§ What you need to do
Each line from the one containing "Open the 编辑(E) menu" through the end of the records below must be repeated exactly, and no other line.

§ Input records
=== Section Start ===
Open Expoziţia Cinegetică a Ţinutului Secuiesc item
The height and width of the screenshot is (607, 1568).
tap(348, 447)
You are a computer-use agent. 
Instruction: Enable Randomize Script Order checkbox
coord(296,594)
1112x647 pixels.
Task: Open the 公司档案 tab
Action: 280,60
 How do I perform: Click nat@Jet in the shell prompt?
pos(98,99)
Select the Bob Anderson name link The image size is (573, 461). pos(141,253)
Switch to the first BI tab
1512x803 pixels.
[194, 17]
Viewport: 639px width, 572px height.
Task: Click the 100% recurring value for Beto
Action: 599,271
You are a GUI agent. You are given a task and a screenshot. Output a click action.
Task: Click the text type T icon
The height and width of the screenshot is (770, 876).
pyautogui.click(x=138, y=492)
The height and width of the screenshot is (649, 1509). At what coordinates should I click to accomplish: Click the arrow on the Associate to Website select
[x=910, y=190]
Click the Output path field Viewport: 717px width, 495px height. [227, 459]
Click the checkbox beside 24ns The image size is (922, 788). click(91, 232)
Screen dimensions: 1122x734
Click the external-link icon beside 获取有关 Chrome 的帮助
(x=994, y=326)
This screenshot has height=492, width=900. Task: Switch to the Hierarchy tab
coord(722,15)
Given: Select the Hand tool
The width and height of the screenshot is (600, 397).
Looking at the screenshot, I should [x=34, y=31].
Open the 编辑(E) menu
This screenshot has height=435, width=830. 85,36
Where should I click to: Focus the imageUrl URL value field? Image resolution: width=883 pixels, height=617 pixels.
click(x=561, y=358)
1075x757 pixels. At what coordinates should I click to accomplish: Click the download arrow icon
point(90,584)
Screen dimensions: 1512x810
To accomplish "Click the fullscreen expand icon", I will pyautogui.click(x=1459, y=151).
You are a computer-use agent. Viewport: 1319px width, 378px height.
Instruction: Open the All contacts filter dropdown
=== Section End ===
§ Finished task
Open the 编辑(E) menu
This screenshot has height=435, width=830. 85,36
Where should I click to: Focus the imageUrl URL value field? Image resolution: width=883 pixels, height=617 pixels.
click(x=561, y=358)
1075x757 pixels. At what coordinates should I click to accomplish: Click the download arrow icon
point(90,584)
Screen dimensions: 1512x810
To accomplish "Click the fullscreen expand icon", I will pyautogui.click(x=1459, y=151).
You are a computer-use agent. Viewport: 1319px width, 378px height.
Instruction: Open the All contacts filter dropdown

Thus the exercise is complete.